Output all records verbatim.
START Material for the task
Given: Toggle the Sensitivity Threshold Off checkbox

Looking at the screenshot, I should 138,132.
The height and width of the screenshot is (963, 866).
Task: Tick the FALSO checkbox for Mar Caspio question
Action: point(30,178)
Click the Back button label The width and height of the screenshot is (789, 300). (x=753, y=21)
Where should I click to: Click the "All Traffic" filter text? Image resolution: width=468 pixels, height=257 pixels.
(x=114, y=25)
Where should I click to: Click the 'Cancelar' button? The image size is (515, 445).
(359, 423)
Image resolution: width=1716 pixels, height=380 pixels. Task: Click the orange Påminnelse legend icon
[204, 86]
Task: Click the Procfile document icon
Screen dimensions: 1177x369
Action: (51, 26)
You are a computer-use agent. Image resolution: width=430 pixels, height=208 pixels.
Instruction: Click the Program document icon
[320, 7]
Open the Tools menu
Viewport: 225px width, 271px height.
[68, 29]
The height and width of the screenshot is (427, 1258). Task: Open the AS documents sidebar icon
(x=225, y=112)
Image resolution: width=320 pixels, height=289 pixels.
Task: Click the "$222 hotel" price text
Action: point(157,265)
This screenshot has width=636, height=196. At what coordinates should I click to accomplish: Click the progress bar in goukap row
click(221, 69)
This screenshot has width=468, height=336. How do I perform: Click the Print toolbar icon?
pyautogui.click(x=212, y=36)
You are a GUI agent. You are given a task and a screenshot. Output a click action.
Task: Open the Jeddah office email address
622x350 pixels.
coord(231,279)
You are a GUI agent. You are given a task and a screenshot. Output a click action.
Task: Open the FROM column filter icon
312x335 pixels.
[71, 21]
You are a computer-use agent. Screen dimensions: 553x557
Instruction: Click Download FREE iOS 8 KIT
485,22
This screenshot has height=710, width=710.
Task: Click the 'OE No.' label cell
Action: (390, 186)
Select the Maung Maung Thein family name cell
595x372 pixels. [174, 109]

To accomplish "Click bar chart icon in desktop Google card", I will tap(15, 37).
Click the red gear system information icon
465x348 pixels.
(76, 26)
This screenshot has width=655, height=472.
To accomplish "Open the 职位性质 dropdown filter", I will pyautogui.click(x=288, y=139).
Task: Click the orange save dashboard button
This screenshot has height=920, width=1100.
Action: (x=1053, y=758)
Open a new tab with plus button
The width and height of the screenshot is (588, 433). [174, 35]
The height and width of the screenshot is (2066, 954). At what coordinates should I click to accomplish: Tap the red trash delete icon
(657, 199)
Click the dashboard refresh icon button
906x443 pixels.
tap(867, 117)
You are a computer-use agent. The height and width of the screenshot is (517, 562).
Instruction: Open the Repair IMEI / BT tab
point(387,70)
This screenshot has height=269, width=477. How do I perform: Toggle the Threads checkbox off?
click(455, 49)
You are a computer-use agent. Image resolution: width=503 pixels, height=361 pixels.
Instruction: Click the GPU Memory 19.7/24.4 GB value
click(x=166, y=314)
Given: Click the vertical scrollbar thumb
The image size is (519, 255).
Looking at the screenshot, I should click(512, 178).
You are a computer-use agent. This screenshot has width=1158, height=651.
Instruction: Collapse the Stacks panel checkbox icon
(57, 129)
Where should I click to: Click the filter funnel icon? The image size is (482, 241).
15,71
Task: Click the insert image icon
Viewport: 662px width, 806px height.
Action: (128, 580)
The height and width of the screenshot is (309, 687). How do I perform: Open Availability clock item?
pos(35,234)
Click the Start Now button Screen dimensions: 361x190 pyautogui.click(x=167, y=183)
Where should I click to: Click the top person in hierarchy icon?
END Material for the task
# Answer area
Given: Toggle the Sensitivity Threshold Off checkbox

Looking at the screenshot, I should 138,132.
The height and width of the screenshot is (963, 866).
Task: Tick the FALSO checkbox for Mar Caspio question
Action: point(30,178)
Click the Back button label The width and height of the screenshot is (789, 300). (x=753, y=21)
Where should I click to: Click the "All Traffic" filter text? Image resolution: width=468 pixels, height=257 pixels.
(x=114, y=25)
Where should I click to: Click the 'Cancelar' button? The image size is (515, 445).
(359, 423)
Image resolution: width=1716 pixels, height=380 pixels. Task: Click the orange Påminnelse legend icon
[204, 86]
Task: Click the Procfile document icon
Screen dimensions: 1177x369
Action: (51, 26)
You are a computer-use agent. Image resolution: width=430 pixels, height=208 pixels.
Instruction: Click the Program document icon
[320, 7]
Open the Tools menu
Viewport: 225px width, 271px height.
[68, 29]
The height and width of the screenshot is (427, 1258). Task: Open the AS documents sidebar icon
(x=225, y=112)
Image resolution: width=320 pixels, height=289 pixels.
Task: Click the "$222 hotel" price text
Action: point(157,265)
This screenshot has width=636, height=196. At what coordinates should I click to accomplish: Click the progress bar in goukap row
click(221, 69)
This screenshot has width=468, height=336. How do I perform: Click the Print toolbar icon?
pyautogui.click(x=212, y=36)
You are a GUI agent. You are given a task and a screenshot. Output a click action.
Task: Open the Jeddah office email address
622x350 pixels.
coord(231,279)
You are a GUI agent. You are given a task and a screenshot. Output a click action.
Task: Open the FROM column filter icon
312x335 pixels.
[71, 21]
You are a computer-use agent. Screen dimensions: 553x557
Instruction: Click Download FREE iOS 8 KIT
485,22
This screenshot has height=710, width=710.
Task: Click the 'OE No.' label cell
Action: (390, 186)
Select the Maung Maung Thein family name cell
595x372 pixels. [174, 109]

To accomplish "Click bar chart icon in desktop Google card", I will tap(15, 37).
Click the red gear system information icon
465x348 pixels.
(76, 26)
This screenshot has width=655, height=472.
To accomplish "Open the 职位性质 dropdown filter", I will pyautogui.click(x=288, y=139).
Task: Click the orange save dashboard button
This screenshot has height=920, width=1100.
Action: (x=1053, y=758)
Open a new tab with plus button
The width and height of the screenshot is (588, 433). [174, 35]
The height and width of the screenshot is (2066, 954). At what coordinates should I click to accomplish: Tap the red trash delete icon
(657, 199)
Click the dashboard refresh icon button
906x443 pixels.
tap(867, 117)
You are a computer-use agent. The height and width of the screenshot is (517, 562).
Instruction: Open the Repair IMEI / BT tab
point(387,70)
This screenshot has height=269, width=477. How do I perform: Toggle the Threads checkbox off?
click(455, 49)
You are a computer-use agent. Image resolution: width=503 pixels, height=361 pixels.
Instruction: Click the GPU Memory 19.7/24.4 GB value
click(x=166, y=314)
Given: Click the vertical scrollbar thumb
The image size is (519, 255).
Looking at the screenshot, I should click(512, 178).
You are a computer-use agent. This screenshot has width=1158, height=651.
Instruction: Collapse the Stacks panel checkbox icon
(57, 129)
Where should I click to: Click the filter funnel icon? The image size is (482, 241).
15,71
Task: Click the insert image icon
Viewport: 662px width, 806px height.
Action: (128, 580)
The height and width of the screenshot is (309, 687). How do I perform: Open Availability clock item?
pos(35,234)
Click the Start Now button Screen dimensions: 361x190 pyautogui.click(x=167, y=183)
Where should I click to: Click the top person in hierarchy icon?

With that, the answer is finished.